Der Aufbau eines ePortfolios ist anspruchsvoll. Dabei hilft eine vergleichbare Struktur. Denkbar ist eine Dreiteilung in Prozessebene, Ressourcenebene und eine Kompetenzebene. Auf der Prozessebene kann in einem Lerntagebuch der Lernprozess dokumentiert und reflektiert werden. Bei der Einbindung von Lerntagebüchern hilft es den Lernenden ihre Gedanken zu ihrem Lernprozess auf das Wesentliche zu verdichten. Auf der Ressourcenebene wird Material ablegt, welches für das Lernziel relevant sind. Das können Videos, analoge oder digitale Textbeiträge, Literaturlinks, Kontakte oder selbstkreierte Lernprodukte sein: Alles was das Lernen in irgendeiner Weise unterstützt. Auf der Kompetenzebene formulieren die Lernenden ihre Kompetenzen: Dinge, die sie bereits können oder Dinge, die sie gern erreichen möchten. Entscheidend ist die Verknüpfung dieser drei Ebenen.

ARBEITSAUFTRAG
In welche drei Ebenen lässt sich ein ePortfolio laut dem Text über ePortfolios aufteilen?

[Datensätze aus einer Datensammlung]
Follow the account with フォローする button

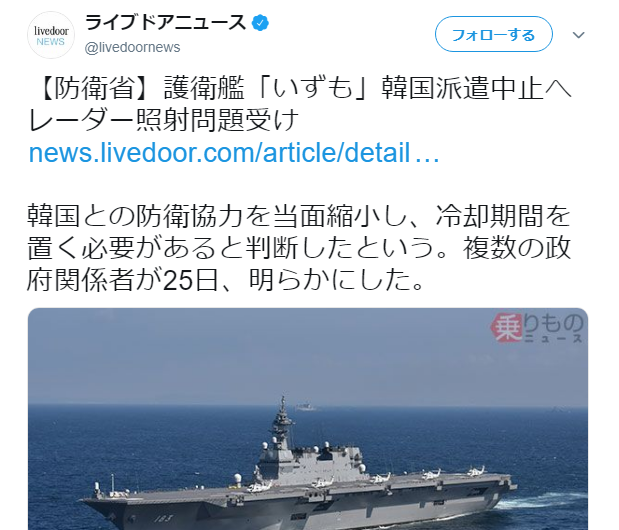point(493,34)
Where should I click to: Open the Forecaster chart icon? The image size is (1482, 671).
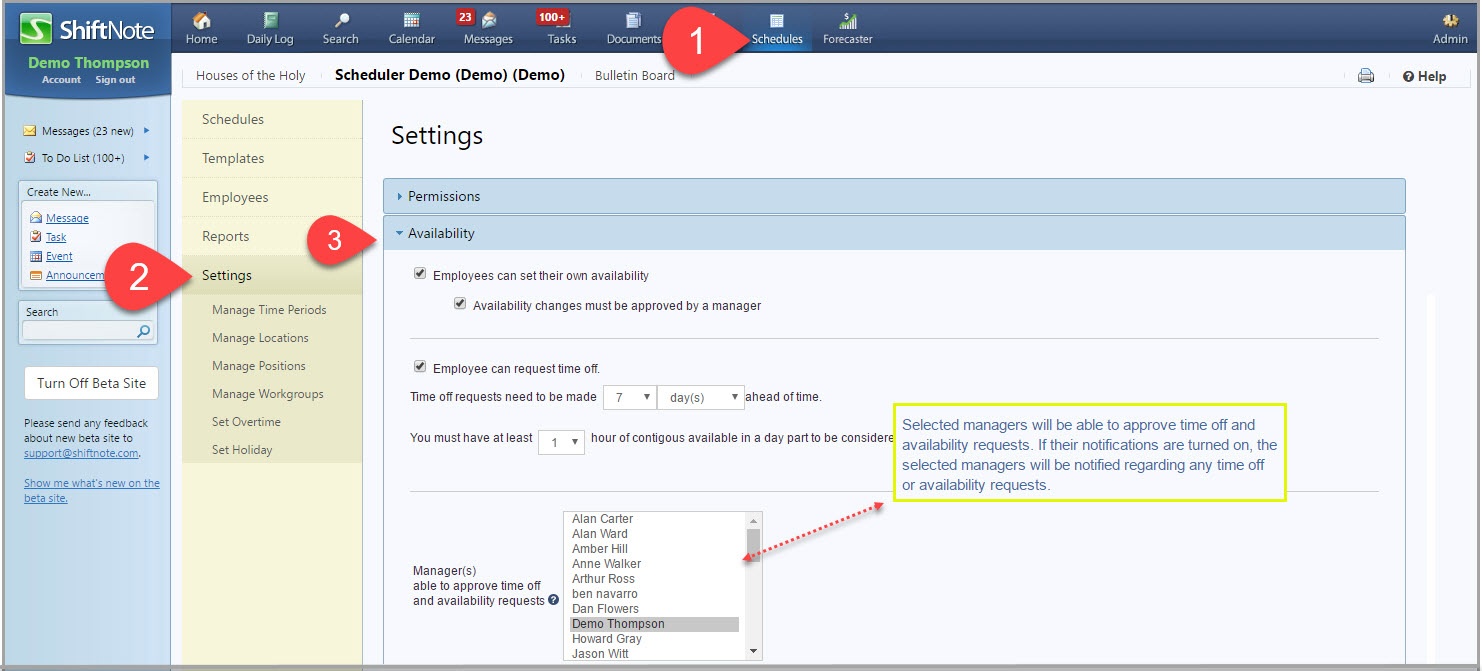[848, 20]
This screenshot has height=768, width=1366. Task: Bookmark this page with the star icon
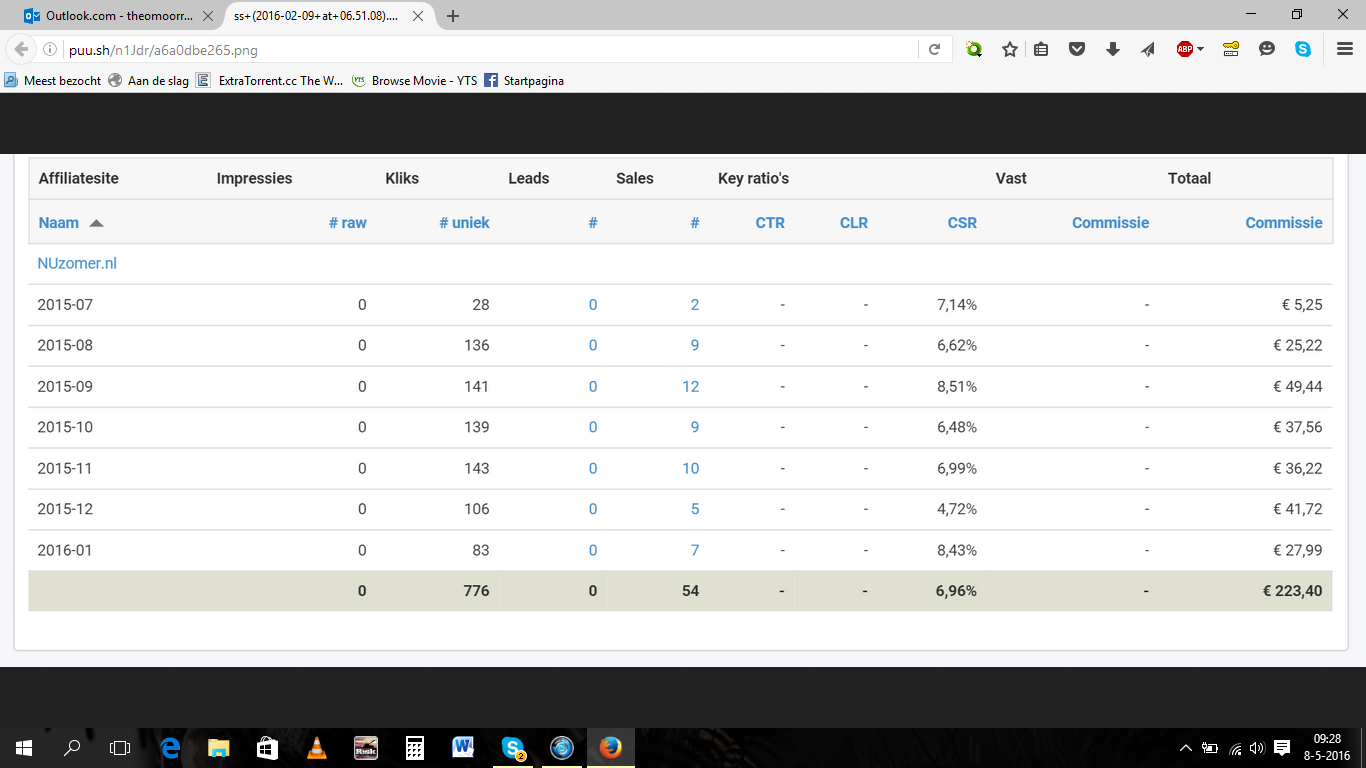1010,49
* * *
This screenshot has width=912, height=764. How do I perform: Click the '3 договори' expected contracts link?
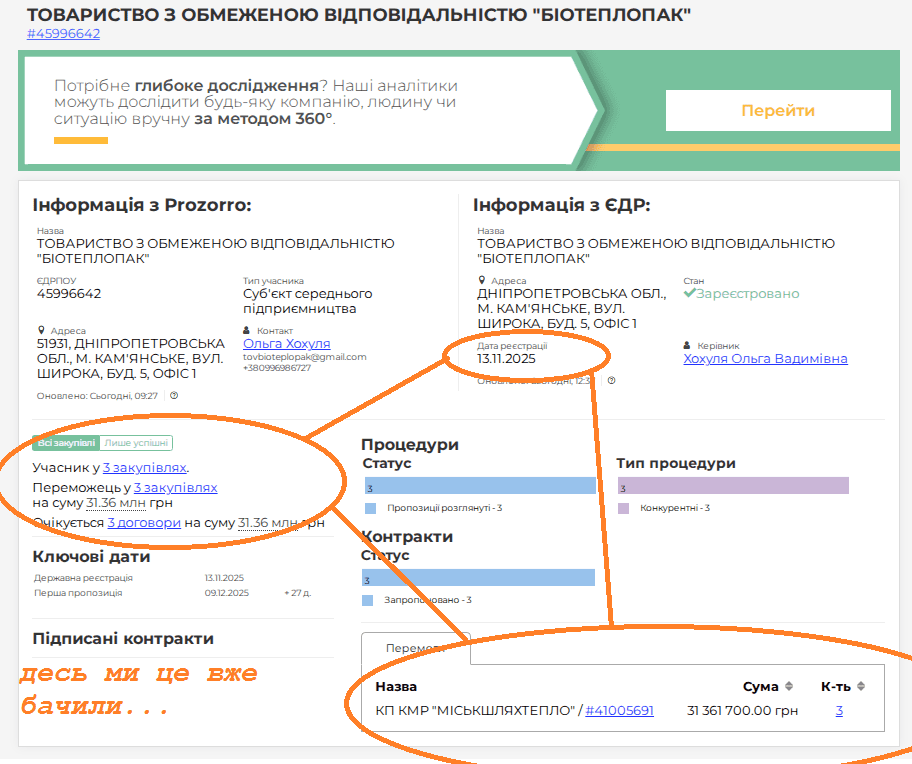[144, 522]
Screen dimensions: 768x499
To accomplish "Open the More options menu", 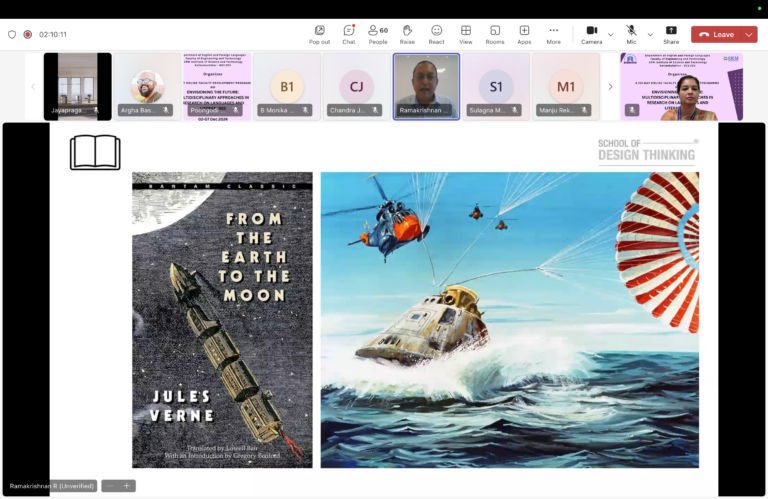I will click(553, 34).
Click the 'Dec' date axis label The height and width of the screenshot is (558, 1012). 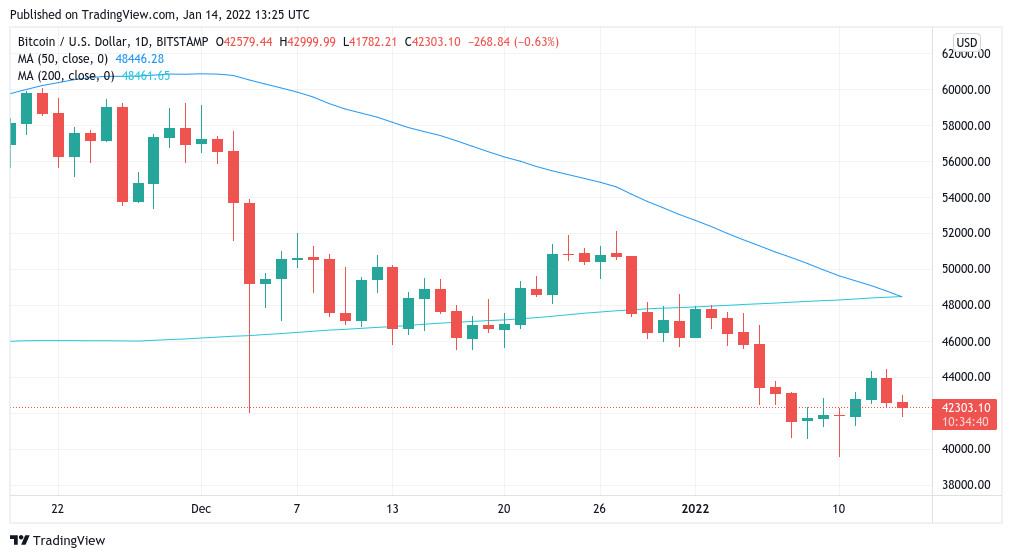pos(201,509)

LÖSUNG
Prozessebene, Ressourcenebene und Kompetenzebene.